**Work task:**
Check each line below for the word "title", and copy those that have it.
::: Entries provided :::
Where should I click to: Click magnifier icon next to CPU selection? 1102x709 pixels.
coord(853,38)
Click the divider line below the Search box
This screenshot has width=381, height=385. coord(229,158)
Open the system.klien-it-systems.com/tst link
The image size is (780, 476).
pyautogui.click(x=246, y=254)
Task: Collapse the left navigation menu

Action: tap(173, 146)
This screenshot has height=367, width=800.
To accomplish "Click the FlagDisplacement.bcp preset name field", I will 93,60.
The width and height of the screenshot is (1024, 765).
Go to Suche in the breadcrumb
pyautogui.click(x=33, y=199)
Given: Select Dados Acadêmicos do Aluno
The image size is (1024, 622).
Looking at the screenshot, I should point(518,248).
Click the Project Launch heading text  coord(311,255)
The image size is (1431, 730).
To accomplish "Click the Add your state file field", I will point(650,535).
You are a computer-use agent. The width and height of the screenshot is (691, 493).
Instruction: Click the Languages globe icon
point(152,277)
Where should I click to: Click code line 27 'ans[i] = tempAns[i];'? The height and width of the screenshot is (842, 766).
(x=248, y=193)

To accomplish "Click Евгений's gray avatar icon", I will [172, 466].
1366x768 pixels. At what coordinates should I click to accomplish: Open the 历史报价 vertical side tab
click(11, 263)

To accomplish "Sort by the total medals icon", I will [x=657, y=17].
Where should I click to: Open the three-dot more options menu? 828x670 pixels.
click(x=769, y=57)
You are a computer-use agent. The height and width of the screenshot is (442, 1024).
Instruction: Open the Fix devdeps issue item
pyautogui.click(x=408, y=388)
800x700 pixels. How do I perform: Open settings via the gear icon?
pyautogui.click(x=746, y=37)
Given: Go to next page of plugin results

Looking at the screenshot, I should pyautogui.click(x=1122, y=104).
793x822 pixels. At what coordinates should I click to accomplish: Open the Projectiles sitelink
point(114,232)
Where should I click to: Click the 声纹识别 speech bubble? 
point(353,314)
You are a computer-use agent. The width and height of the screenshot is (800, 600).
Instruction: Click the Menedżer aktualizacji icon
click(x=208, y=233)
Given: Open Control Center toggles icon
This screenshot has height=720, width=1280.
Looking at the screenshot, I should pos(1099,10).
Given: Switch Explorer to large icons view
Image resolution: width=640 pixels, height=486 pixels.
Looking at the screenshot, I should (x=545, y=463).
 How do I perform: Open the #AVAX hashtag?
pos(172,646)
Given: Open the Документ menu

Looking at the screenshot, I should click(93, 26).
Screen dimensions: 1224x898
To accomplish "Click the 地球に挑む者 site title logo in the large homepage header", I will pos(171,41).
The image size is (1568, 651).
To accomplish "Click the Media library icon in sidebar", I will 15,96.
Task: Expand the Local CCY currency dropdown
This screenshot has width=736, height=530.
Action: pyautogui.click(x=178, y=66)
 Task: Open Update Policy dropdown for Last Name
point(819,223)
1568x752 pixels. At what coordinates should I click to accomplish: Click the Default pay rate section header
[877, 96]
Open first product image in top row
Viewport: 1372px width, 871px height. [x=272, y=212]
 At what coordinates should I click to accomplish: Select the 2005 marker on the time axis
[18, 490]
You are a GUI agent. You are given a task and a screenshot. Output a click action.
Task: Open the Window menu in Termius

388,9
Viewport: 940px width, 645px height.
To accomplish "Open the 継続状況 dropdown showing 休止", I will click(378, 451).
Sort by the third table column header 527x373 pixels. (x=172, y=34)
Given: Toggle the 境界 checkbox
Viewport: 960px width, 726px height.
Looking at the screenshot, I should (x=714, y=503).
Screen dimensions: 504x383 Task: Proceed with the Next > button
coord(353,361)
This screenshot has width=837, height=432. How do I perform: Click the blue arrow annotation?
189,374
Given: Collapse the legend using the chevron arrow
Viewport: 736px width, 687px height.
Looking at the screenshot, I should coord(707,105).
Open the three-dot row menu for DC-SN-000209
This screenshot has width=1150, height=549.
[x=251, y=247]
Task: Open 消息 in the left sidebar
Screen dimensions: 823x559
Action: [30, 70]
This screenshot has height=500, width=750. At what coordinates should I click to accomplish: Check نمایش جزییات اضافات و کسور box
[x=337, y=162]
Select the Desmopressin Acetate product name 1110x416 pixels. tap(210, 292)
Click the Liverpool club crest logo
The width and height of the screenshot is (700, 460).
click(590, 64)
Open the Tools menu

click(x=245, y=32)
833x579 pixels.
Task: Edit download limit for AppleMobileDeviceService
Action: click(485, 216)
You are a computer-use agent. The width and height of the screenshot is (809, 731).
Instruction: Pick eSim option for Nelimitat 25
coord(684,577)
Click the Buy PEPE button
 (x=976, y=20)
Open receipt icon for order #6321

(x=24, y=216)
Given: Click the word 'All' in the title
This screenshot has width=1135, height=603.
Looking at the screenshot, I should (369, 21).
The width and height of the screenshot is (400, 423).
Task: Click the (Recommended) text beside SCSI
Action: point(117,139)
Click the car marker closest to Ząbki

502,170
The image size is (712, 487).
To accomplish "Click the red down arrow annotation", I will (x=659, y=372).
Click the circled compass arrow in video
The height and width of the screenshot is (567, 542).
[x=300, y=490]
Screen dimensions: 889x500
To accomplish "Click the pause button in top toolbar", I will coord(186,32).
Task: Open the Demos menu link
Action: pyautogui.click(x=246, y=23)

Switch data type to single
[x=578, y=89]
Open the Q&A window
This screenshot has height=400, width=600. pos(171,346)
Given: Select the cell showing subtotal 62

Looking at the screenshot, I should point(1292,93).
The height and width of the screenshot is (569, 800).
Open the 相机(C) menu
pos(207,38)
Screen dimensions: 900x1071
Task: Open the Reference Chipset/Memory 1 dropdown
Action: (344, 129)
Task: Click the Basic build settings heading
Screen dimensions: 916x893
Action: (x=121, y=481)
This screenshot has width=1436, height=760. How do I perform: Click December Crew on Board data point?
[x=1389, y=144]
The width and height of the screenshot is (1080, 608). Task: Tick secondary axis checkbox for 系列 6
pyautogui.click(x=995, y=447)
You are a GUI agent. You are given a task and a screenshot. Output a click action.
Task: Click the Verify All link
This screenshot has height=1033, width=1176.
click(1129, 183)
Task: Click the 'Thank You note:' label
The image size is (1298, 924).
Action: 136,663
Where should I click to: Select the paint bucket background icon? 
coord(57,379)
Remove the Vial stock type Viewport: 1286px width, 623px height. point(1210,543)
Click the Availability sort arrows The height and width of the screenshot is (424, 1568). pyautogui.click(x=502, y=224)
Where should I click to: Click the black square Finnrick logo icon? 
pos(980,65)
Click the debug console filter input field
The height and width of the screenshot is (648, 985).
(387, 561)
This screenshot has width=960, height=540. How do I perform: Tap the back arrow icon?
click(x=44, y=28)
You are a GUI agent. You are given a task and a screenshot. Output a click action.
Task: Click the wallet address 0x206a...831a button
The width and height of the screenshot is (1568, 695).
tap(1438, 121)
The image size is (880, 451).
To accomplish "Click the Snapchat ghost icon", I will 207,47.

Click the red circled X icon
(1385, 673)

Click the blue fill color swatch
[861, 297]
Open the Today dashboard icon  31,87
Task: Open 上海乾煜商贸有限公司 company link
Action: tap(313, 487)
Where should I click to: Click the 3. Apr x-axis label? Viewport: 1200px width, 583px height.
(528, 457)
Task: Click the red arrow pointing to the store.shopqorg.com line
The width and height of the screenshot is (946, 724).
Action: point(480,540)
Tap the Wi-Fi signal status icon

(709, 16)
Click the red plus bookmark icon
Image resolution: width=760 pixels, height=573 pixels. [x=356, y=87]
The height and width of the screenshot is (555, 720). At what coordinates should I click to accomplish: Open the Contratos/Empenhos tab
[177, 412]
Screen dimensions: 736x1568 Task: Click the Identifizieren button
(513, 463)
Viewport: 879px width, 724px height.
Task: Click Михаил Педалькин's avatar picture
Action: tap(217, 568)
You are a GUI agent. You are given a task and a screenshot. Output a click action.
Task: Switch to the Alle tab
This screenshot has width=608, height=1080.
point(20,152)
:::
**Reply to the exercise:**
To accomplish "Click the 地球に挑む者 site title logo in the large homepage header", I will pos(171,41).
Given: Click the word 'All' in the title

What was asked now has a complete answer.